# Lekarze > Forum gastrologiczne >  Antybiotyki - ból wątroby

## a6543

Witam. Zażywam obecnie dwa antybiotyki - unidox solutab 100mg oraz fluconazole polfarmex 150mg

Dawkowanie:
- unidox 2x1 przez 10 dni
- fluconazole 1 tabletka pierwszego dnia, kolejne 4, 14 i 21 dnia (w sumie cztery tabletki)

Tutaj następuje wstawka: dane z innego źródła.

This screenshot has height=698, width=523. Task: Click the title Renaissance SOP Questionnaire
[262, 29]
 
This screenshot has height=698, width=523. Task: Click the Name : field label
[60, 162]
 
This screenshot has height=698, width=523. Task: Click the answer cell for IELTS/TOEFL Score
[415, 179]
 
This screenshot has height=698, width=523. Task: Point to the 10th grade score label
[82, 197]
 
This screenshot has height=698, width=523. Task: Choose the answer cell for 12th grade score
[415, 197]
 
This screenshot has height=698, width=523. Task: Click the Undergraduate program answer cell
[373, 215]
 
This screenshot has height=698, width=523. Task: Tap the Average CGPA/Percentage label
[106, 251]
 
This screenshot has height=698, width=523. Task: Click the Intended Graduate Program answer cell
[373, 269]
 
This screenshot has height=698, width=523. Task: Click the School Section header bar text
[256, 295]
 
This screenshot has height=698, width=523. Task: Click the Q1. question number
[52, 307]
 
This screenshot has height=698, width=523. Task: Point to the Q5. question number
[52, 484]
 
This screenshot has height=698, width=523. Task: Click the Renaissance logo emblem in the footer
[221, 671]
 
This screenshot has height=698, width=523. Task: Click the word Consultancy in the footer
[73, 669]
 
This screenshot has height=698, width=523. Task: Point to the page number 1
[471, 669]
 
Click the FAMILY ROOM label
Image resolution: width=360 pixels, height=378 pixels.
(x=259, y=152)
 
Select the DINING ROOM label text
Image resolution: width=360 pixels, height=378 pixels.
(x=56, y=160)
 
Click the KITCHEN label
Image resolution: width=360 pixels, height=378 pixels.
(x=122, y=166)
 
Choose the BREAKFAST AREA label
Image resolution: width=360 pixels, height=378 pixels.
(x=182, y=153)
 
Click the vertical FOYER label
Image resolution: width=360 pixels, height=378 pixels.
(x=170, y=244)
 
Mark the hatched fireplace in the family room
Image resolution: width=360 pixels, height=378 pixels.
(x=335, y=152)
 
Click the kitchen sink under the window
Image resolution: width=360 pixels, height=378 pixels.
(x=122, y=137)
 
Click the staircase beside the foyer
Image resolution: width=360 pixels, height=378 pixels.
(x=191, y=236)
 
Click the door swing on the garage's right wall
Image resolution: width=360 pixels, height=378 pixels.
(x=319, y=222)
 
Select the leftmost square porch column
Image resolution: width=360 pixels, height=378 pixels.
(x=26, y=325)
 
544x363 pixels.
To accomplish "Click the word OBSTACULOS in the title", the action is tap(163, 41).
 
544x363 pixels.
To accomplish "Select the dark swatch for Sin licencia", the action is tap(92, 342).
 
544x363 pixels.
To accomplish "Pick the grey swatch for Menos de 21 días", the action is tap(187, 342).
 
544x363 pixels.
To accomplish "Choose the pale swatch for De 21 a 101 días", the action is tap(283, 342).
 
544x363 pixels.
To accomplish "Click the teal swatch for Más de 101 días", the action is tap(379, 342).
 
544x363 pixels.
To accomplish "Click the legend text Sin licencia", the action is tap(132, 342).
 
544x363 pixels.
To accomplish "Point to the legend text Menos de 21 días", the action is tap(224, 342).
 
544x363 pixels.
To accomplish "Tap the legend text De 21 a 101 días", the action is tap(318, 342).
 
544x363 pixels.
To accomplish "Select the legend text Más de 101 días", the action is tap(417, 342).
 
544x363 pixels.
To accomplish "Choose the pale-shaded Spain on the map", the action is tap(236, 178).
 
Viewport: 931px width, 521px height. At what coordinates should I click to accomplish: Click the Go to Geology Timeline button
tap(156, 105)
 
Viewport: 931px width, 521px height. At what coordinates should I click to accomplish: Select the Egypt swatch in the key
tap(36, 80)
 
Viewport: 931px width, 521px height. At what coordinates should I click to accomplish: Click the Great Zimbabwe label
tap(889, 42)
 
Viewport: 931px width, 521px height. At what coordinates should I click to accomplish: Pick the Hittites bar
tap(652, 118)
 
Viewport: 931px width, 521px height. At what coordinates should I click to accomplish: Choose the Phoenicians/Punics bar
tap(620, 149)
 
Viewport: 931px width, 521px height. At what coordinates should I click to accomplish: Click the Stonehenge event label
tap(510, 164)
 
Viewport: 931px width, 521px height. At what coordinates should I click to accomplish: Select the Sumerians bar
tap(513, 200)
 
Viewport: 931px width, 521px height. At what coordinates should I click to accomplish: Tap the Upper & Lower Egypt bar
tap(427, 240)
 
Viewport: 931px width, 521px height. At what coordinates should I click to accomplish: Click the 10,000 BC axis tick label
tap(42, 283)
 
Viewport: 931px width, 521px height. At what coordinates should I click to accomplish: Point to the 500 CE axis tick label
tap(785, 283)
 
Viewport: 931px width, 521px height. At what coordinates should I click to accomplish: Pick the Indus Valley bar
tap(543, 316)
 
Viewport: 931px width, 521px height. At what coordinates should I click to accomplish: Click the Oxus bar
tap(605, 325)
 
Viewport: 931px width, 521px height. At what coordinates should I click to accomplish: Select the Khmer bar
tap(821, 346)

Leki zacząłem przyjmować w środę 6.06, czyli przyjąłem do tej pory 7 sztuk unidox solutab i 1 fluconazole (dzisiaj powinienem przyjąć drugą).

Posiadam zespół Gilberta, o czym rozmawiałem z lekarzem urologiem, który przypisał mi te leki. Wczoraj pojawiło się u mnie nasilone pobolewanie wątroby. Piszę nasilone, ponieważ wcześniej wątroba pobolewała mnie od czasu do czasu i miałem stale zwiększoną bilirubinę przez zespół Gilberta. Teraz jednak ból wyraźnie się nasilił, (nie jest może bardzo silny, ale na pewno większy niż zazwyczaj) i odczuwam jakby delikatny ruch w okolicach wątroby, wrażenie jakby coś się tam ruszało. Ból nie jest odczuwalny cały czas, np. dzisiaj do południa ustąpił/był słabszy, później znowu się powrócił (i trwa do teraz). Teraz czuję, że ból chyba się nasilił, chociaż to bardziej takie uczucie "ciążenia" niż silny ból. Czasami ból jest jakby pulsujący.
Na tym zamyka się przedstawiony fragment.